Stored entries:
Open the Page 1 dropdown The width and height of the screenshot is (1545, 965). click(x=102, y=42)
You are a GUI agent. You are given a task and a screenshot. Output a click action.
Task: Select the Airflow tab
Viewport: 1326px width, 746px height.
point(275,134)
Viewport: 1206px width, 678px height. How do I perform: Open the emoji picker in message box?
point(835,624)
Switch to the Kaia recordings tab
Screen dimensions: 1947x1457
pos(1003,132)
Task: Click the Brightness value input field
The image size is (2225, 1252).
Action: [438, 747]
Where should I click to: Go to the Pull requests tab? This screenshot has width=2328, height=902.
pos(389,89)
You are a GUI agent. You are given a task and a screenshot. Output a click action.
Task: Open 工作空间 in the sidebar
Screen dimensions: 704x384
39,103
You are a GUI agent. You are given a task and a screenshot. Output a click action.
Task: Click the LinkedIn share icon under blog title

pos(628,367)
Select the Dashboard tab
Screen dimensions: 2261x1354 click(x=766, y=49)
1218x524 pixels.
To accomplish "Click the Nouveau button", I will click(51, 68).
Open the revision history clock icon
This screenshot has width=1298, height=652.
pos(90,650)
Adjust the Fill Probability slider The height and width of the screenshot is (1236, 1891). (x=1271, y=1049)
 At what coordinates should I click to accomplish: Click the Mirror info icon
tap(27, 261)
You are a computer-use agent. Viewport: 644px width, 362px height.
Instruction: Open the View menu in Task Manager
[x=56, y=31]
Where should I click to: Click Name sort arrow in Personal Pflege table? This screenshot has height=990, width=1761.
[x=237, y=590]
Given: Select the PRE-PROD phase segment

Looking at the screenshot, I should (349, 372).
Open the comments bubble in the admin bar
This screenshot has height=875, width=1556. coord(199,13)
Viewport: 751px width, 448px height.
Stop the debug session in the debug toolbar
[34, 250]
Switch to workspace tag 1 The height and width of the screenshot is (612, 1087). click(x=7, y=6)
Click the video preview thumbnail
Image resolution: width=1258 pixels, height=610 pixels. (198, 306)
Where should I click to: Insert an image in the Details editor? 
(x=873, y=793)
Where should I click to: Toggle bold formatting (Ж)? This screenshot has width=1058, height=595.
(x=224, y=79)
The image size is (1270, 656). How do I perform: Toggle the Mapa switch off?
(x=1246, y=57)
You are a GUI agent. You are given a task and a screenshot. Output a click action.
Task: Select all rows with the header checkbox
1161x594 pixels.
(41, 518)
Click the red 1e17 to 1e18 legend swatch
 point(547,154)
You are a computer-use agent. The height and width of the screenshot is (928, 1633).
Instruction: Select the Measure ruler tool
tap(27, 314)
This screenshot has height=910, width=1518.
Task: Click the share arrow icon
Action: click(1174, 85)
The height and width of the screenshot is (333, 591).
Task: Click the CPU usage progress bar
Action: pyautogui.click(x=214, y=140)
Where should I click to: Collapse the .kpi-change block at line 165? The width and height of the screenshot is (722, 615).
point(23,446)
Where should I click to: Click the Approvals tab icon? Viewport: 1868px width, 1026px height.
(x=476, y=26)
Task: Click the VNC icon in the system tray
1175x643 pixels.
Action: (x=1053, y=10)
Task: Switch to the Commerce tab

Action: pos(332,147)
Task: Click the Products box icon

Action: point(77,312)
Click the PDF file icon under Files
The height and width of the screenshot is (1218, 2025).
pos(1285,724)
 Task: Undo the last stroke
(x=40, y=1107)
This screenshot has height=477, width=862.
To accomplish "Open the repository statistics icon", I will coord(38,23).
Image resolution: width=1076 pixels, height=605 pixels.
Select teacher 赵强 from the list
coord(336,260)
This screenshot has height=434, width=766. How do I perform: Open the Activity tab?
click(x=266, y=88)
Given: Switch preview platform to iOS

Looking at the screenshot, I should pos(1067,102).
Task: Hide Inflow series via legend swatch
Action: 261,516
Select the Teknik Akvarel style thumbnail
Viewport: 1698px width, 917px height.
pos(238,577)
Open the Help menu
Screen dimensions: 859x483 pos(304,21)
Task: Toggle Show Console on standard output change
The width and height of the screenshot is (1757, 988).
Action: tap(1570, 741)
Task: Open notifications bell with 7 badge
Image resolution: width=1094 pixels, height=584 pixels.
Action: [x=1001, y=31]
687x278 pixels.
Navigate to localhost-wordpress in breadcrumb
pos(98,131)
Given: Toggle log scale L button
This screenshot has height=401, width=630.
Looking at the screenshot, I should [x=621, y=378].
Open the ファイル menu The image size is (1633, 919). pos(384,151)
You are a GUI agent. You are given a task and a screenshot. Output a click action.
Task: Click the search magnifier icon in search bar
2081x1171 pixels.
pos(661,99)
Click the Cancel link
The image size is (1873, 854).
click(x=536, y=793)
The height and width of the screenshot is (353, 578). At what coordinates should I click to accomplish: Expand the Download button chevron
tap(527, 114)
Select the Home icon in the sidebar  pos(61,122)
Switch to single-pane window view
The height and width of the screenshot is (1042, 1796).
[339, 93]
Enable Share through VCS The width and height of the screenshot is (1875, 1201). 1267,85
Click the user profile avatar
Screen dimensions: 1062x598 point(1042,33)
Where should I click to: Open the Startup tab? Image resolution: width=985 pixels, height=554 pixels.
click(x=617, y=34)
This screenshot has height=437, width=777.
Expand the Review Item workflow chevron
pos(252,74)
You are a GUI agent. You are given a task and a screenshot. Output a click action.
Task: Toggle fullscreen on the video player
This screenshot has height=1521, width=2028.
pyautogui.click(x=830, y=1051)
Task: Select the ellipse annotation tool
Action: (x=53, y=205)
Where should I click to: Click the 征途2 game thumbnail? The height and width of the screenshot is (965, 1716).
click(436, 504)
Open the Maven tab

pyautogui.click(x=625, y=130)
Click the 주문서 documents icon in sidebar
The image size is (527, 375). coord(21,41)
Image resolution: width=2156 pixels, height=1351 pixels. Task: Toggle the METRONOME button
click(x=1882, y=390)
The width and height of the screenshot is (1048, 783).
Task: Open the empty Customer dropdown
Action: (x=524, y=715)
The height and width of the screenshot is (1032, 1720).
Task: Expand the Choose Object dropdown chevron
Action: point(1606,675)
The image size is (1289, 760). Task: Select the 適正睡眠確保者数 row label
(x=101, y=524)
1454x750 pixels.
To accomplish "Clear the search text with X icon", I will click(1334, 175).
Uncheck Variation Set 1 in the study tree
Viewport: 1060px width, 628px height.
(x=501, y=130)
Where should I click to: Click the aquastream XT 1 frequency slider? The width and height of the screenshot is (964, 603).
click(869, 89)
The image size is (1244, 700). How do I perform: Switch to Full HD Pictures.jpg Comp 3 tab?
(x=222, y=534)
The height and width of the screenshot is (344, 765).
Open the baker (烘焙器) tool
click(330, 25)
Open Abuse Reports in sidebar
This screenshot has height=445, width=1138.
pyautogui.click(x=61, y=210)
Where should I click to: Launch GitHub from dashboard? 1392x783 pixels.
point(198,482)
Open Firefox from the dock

PROBLEM REQUIREMENTS:
Without changing anything, repeat every record above.

ANSWER:
Open the Page 1 dropdown The width and height of the screenshot is (1545, 965). click(x=102, y=42)
You are a GUI agent. You are given a task and a screenshot. Output a click action.
Task: Select the Airflow tab
Viewport: 1326px width, 746px height.
point(275,134)
Viewport: 1206px width, 678px height. How do I perform: Open the emoji picker in message box?
point(835,624)
Switch to the Kaia recordings tab
Screen dimensions: 1947x1457
pos(1003,132)
Task: Click the Brightness value input field
The image size is (2225, 1252).
Action: [438, 747]
Where should I click to: Go to the Pull requests tab? This screenshot has width=2328, height=902.
pos(389,89)
You are a GUI agent. You are given a task and a screenshot. Output a click action.
Task: Open 工作空间 in the sidebar
Screen dimensions: 704x384
39,103
You are a GUI agent. You are given a task and a screenshot. Output a click action.
Task: Click the LinkedIn share icon under blog title

pos(628,367)
Select the Dashboard tab
Screen dimensions: 2261x1354 click(x=766, y=49)
1218x524 pixels.
To accomplish "Click the Nouveau button", I will click(51, 68).
Open the revision history clock icon
This screenshot has width=1298, height=652.
pos(90,650)
Adjust the Fill Probability slider The height and width of the screenshot is (1236, 1891). (x=1271, y=1049)
 At what coordinates should I click to accomplish: Click the Mirror info icon
tap(27, 261)
You are a computer-use agent. Viewport: 644px width, 362px height.
Instruction: Open the View menu in Task Manager
[x=56, y=31]
Where should I click to: Click Name sort arrow in Personal Pflege table? This screenshot has height=990, width=1761.
[x=237, y=590]
Given: Select the PRE-PROD phase segment

Looking at the screenshot, I should (349, 372).
Open the comments bubble in the admin bar
This screenshot has height=875, width=1556. coord(199,13)
Viewport: 751px width, 448px height.
Stop the debug session in the debug toolbar
[34, 250]
Switch to workspace tag 1 The height and width of the screenshot is (612, 1087). click(x=7, y=6)
Click the video preview thumbnail
Image resolution: width=1258 pixels, height=610 pixels. (198, 306)
Where should I click to: Insert an image in the Details editor? 
(x=873, y=793)
Where should I click to: Toggle bold formatting (Ж)? This screenshot has width=1058, height=595.
(x=224, y=79)
The image size is (1270, 656). How do I perform: Toggle the Mapa switch off?
(x=1246, y=57)
You are a GUI agent. You are given a task and a screenshot. Output a click action.
Task: Select all rows with the header checkbox
1161x594 pixels.
(41, 518)
Click the red 1e17 to 1e18 legend swatch
 point(547,154)
You are a computer-use agent. The height and width of the screenshot is (928, 1633).
Instruction: Select the Measure ruler tool
tap(27, 314)
This screenshot has height=910, width=1518.
Task: Click the share arrow icon
Action: click(1174, 85)
The height and width of the screenshot is (333, 591).
Task: Click the CPU usage progress bar
Action: pyautogui.click(x=214, y=140)
Where should I click to: Collapse the .kpi-change block at line 165? The width and height of the screenshot is (722, 615).
point(23,446)
Where should I click to: Click the Approvals tab icon? Viewport: 1868px width, 1026px height.
(x=476, y=26)
Task: Click the VNC icon in the system tray
1175x643 pixels.
Action: (x=1053, y=10)
Task: Switch to the Commerce tab

Action: pos(332,147)
Task: Click the Products box icon

Action: point(77,312)
Click the PDF file icon under Files
The height and width of the screenshot is (1218, 2025).
pos(1285,724)
 Task: Undo the last stroke
(x=40, y=1107)
This screenshot has height=477, width=862.
To accomplish "Open the repository statistics icon", I will coord(38,23).
Image resolution: width=1076 pixels, height=605 pixels.
Select teacher 赵强 from the list
coord(336,260)
This screenshot has height=434, width=766. How do I perform: Open the Activity tab?
click(x=266, y=88)
Given: Switch preview platform to iOS

Looking at the screenshot, I should pos(1067,102).
Task: Hide Inflow series via legend swatch
Action: 261,516
Select the Teknik Akvarel style thumbnail
Viewport: 1698px width, 917px height.
pos(238,577)
Open the Help menu
Screen dimensions: 859x483 pos(304,21)
Task: Toggle Show Console on standard output change
The width and height of the screenshot is (1757, 988).
Action: tap(1570, 741)
Task: Open notifications bell with 7 badge
Image resolution: width=1094 pixels, height=584 pixels.
Action: [x=1001, y=31]
687x278 pixels.
Navigate to localhost-wordpress in breadcrumb
pos(98,131)
Given: Toggle log scale L button
This screenshot has height=401, width=630.
Looking at the screenshot, I should [x=621, y=378].
Open the ファイル menu The image size is (1633, 919). pos(384,151)
You are a GUI agent. You are given a task and a screenshot. Output a click action.
Task: Click the search magnifier icon in search bar
2081x1171 pixels.
pos(661,99)
Click the Cancel link
The image size is (1873, 854).
click(x=536, y=793)
The height and width of the screenshot is (353, 578). At what coordinates should I click to accomplish: Expand the Download button chevron
tap(527, 114)
Select the Home icon in the sidebar  pos(61,122)
Switch to single-pane window view
The height and width of the screenshot is (1042, 1796).
[339, 93]
Enable Share through VCS The width and height of the screenshot is (1875, 1201). 1267,85
Click the user profile avatar
Screen dimensions: 1062x598 point(1042,33)
Where should I click to: Open the Startup tab? Image resolution: width=985 pixels, height=554 pixels.
click(x=617, y=34)
This screenshot has height=437, width=777.
Expand the Review Item workflow chevron
pos(252,74)
You are a GUI agent. You are given a task and a screenshot. Output a click action.
Task: Toggle fullscreen on the video player
This screenshot has height=1521, width=2028.
pyautogui.click(x=830, y=1051)
Task: Select the ellipse annotation tool
Action: (x=53, y=205)
Where should I click to: Click the 征途2 game thumbnail? The height and width of the screenshot is (965, 1716).
click(436, 504)
Open the Maven tab

pyautogui.click(x=625, y=130)
Click the 주문서 documents icon in sidebar
The image size is (527, 375). coord(21,41)
Image resolution: width=2156 pixels, height=1351 pixels. Task: Toggle the METRONOME button
click(x=1882, y=390)
The width and height of the screenshot is (1048, 783).
Task: Open the empty Customer dropdown
Action: (x=524, y=715)
The height and width of the screenshot is (1032, 1720).
Task: Expand the Choose Object dropdown chevron
Action: point(1606,675)
The image size is (1289, 760). Task: Select the 適正睡眠確保者数 row label
(x=101, y=524)
1454x750 pixels.
To accomplish "Clear the search text with X icon", I will click(1334, 175).
Uncheck Variation Set 1 in the study tree
Viewport: 1060px width, 628px height.
(x=501, y=130)
Where should I click to: Click the aquastream XT 1 frequency slider? The width and height of the screenshot is (964, 603).
click(869, 89)
The image size is (1244, 700). How do I perform: Switch to Full HD Pictures.jpg Comp 3 tab?
(x=222, y=534)
The height and width of the screenshot is (344, 765).
Open the baker (烘焙器) tool
click(330, 25)
Open Abuse Reports in sidebar
This screenshot has height=445, width=1138.
pyautogui.click(x=61, y=210)
Where should I click to: Launch GitHub from dashboard? 1392x783 pixels.
point(198,482)
Open Firefox from the dock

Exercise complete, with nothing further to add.